Begin at the listing line that contains "Select the green" and stop after the line that contains "Action: 334,167". Reproduce only those lines, substituting "Drawing" for "Painting" and leaving everything else unchanged.

"""

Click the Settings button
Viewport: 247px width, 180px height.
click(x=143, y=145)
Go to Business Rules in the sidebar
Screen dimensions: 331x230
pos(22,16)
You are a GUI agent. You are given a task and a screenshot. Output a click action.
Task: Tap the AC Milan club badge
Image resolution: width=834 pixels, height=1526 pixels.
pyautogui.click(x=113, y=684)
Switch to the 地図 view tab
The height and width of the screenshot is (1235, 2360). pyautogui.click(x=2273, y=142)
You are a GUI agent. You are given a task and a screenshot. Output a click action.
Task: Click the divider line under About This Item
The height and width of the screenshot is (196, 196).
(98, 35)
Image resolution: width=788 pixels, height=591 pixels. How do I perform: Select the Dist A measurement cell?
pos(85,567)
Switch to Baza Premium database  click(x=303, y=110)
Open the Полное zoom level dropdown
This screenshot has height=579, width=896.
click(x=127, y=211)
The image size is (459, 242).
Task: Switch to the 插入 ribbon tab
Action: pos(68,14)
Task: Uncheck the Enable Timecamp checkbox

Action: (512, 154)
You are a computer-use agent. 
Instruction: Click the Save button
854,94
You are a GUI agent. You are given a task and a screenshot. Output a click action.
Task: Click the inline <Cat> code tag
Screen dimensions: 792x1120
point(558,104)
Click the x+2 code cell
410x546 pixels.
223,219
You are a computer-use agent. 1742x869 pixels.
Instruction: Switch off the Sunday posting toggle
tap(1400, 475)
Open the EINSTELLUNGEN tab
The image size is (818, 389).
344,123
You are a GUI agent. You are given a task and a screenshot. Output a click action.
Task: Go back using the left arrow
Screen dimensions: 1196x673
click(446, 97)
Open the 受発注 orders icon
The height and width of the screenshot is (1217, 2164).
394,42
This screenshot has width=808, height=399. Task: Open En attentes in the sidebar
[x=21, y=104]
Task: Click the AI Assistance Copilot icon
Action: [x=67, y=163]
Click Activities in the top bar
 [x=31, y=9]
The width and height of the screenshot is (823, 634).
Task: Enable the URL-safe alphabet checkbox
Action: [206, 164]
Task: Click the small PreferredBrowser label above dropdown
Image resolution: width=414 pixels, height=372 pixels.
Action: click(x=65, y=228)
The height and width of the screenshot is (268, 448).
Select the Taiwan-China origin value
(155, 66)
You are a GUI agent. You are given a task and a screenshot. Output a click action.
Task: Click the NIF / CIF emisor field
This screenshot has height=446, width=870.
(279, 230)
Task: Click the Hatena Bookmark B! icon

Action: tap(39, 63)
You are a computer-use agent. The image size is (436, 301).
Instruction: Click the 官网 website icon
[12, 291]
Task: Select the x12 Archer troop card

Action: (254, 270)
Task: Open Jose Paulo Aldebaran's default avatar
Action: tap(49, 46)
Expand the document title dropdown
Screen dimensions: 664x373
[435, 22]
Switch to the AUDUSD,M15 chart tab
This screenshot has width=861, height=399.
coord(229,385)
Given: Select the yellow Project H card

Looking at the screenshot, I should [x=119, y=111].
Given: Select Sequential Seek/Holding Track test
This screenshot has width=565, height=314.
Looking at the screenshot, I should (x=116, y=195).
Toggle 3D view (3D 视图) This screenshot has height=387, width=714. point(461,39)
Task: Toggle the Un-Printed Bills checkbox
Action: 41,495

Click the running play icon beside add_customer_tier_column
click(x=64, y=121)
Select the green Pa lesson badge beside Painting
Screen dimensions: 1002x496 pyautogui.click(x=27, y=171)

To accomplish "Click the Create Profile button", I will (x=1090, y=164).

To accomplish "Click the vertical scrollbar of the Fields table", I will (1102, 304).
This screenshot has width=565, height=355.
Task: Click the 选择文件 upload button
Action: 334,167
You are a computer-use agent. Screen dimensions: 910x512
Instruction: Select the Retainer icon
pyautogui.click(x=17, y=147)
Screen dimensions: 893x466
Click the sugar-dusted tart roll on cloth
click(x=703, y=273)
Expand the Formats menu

"""

→ **THE SOLUTION**
Select the green Pa lesson badge beside Drawing
Screen dimensions: 1002x496 pyautogui.click(x=27, y=171)

To accomplish "Click the Create Profile button", I will (x=1090, y=164).

To accomplish "Click the vertical scrollbar of the Fields table", I will (1102, 304).
This screenshot has width=565, height=355.
Task: Click the 选择文件 upload button
Action: 334,167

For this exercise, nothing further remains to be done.